Una pancarta con sus nombres y apellidos que se ha desplegado en la Praza de Armas de Ferrol ha presidido un evento en el que también se ha vuelto a exigir al Ayuntamiento que cumpla con el contenido de los acuerdos plenarios de 2017 y 2020 para erigir un monumento en su memoria.

Antes de la lectura de las 984 víctimas de la sublevación militar y de la represión franquista documentadas hasta el momento por los historiadores Xosé Manuel Suárez y Bernardo Máiz –la relación, incidieron los miembros de la comisión, no es definitiva–, los portavoces del colectivo han reclamado este monumento que, según explicó Anxo Ferreiro, «Ferrol merece».

«Estamos aquí», dijo Ferreiro, «para recordar a estas personas que dieron la vida por la democracia, por la justicia y por una legalidad que ellos no destruyeron; quien la destruyó fue el franquismo y el régimen atroz que comenzó aquel día de hace 85 años».

En el manifiesto, que en nombre de la Comisión Pro-Memorial ha leído Tom Blancom se ha recordado que, si bien el homenaje se centra en los asesinados, «víctimas hubo muchas más: detenidos, torturados, encarcelados, desterrados, exiliados y vilipendiados en los campos de concentración».

Fusiladas, «paseadas» o a través de la aplicación de la Ley de Fugas, las 984 personas homenajeadas este mediodía, ha incidido Blanco, «fueron víctimas de ejecuciones extrajudiciales o de los consejos de guerra en los que prevalecía la indefensión y la práctica de terrorismo de Estado».

«Estos hombres y mujeres que vivieron el terror impuesto por una dictadura atroz y que sufrieron persecución y represalias y que, a pesar del enorme riesgo, dieron la vida por los valores democráticos, por la libertad y en contra del fascismo merecen nuestro reconocimiento», ha añadido.

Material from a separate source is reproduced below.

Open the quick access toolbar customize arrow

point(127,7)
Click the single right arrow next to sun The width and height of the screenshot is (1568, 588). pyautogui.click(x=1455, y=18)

Ese reconocimiento que, ha dicho, aún no se ha producido «por la dejadez» del Ayuntamiento, al que instan a levantar «ya» el memorial.

«UN EXTERMINIO»

Por su parte, Iván Rivas ha subrayado que «lo que sucedió aquí todos esos años no fue una guerra, sino un exterminio». Se ha referido a los 4.699 gallegos que pagaron con su vida el «terror fascista» solo en los tres primeros años desde la sublevación.

Rivas también ha denunciado la «campaña de propaganda permanente y constante para edulcorar y blanquear lo que se hizo durante todo ese tiempo» y que, fruto de ella, «sigue existiendo miedo y violencia latente en una sociedad y un Estado que considera que votar y el derecho de autodeterminación es un delito de sedición».

Para el miembro de la Comisión es «intolerable que a día de hoy haya organizaciones políticas como el PP que pretendan seguir justificando y blanqueando lo que ocurrió» e insistió en que «estamos aquí para poner un punto de inflexión, para que a partir de ahora podamos construir el futuro sobre la verdad y evitar que nada como esto vuelva a suceder».